ФРАГМЕНТ СТРАНИЦЫ:
Изменить стиль страницы

«Так что, — пробурчал Том Уэйтс, глядя в окно машины из-под своей потрепанной шляпы на элегантное здание на Лэмбет-роуд, — этот район называется Бедлам?» Вопрос прозвучал более чем нелепо из уст человека, который как-то утверждал, что снимал квартиру на углу Бедлама и Нищеты. Пришлось мне его, к сожалению, разочаровать и признать, что называется он просто Лэмбет. «Помнишь песенку «Lambeth Walk»[18]?» Я попытался напеть пару тактов. Уэйтс едва заметно кивнул, узнав мелодию. Все умолкли.

Синяя мемориальная доска на одном из зданий рядом с музеем означала, что когда-то здесь жил какой-то великий или просто известный человек. Стремясь накормить своего гостя как можно большим количеством подробностей из жизни Лэмбета, я сообщил, что доска установлена в честь Уильяма Блая. Помнит Том такого? Капитан «Баунти» — самого мятежного корабля в истории. В ответ Уэйтс пробурчал что-то полувразумительное о Чарлзе Лоутоне[19].

ИЗВЛЕЧЁННЫЙ СПИСОК:
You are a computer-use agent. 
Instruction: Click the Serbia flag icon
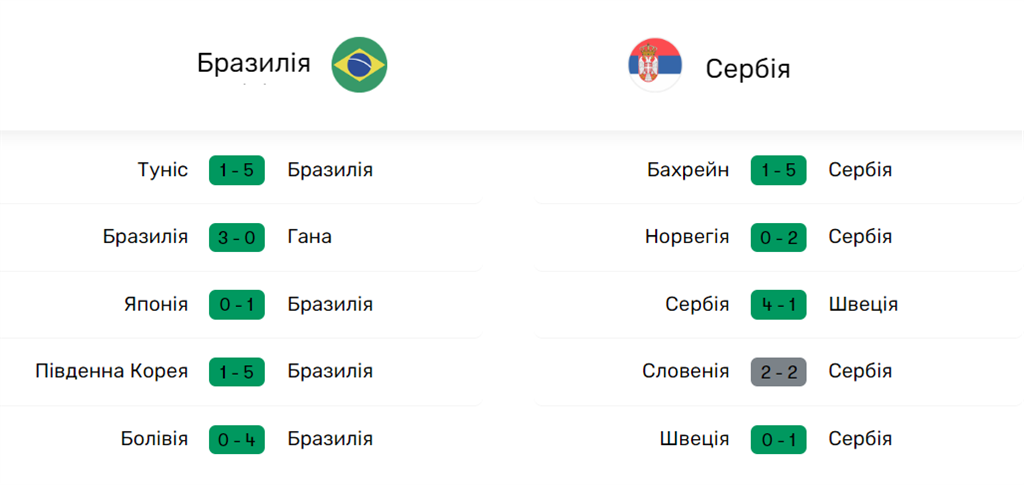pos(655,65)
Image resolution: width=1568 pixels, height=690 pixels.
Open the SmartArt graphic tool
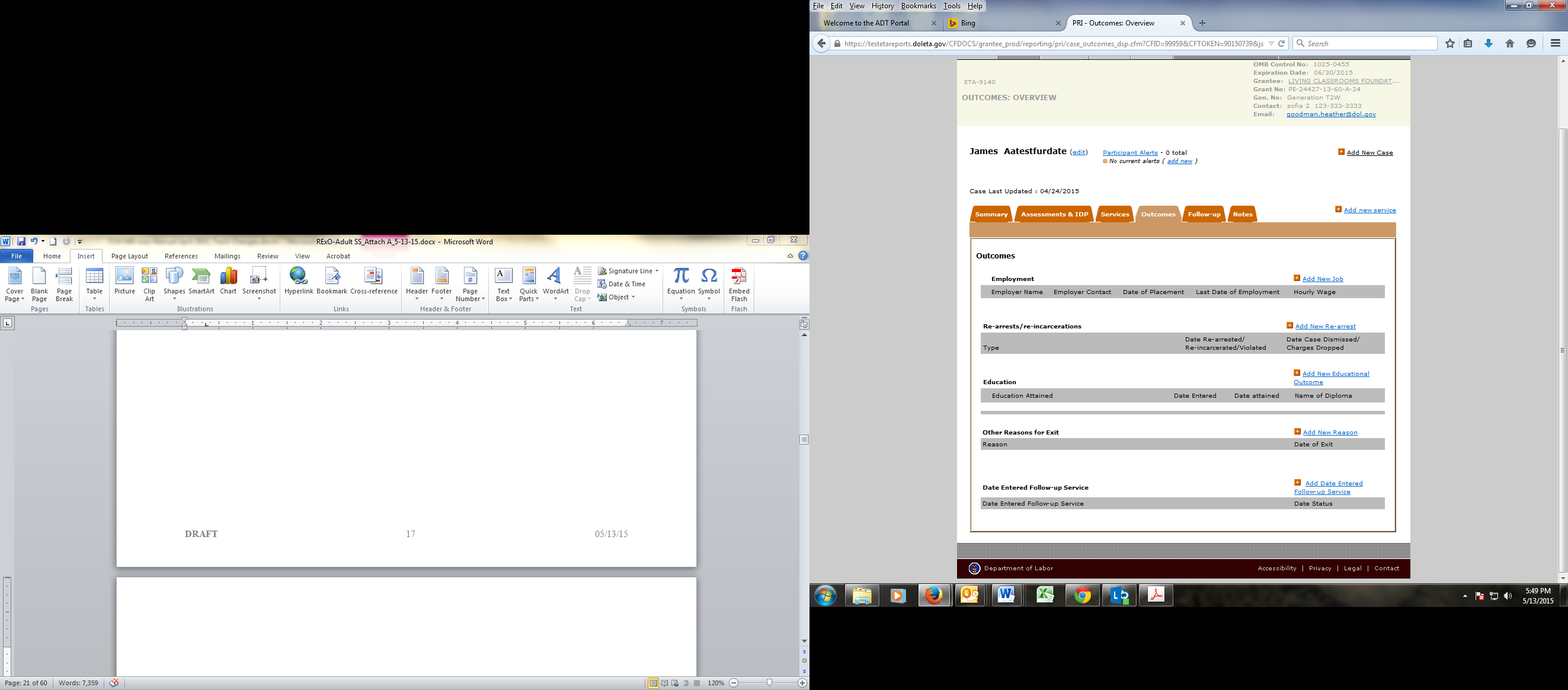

УСЛОВИЕ ЗАДАНИЯ: Продолжите отрывок о Томе Уэйтсе в Лэмбете, начав сразу после его последнего предложения. Список никак не связан с отрывком о Томе Уэйтсе в Лэмбете.

РЕЗУЛЬТАТ:
Иначе как бурчанием ответы моего спутника и в самом деле не назовешь. Голос издавался из-под шляпы, явно видавшей лучшие дни. Как, впрочем, и сам голос. Он был низким и рыкающим и исходил из самого нутра, как рокот набирающего скорость гоночного автомобиля. Именно таким должен быть голос Тома Уэйтса — если бы кому-то пришло в голову переозвучить «Потерянный уикенд»[20], то никто кроме него не смог бы лучше передать похмелье Рэя Милланда.

Это был один из самых странных дней в моей жизни, когда я возил по Лондону человека, однажды заявившего, что он «сам себе легенда». Осмотр достопримечательностей сопровождался бесконечными попытками взять профессиональное интервью у одного из самых интересных американских поэтов-песенников со времен Дилана.

Началось все довольно заурядно. Уэйтс был в Лондоне с парой концертов. Я тогда работал в газете «Melody Maker», и наши пути должны были неизбежно пересечься. Я уже добрый пяток лет был страстным поклонником; «Melody Maker» считалась ведущей рок-газетой страны.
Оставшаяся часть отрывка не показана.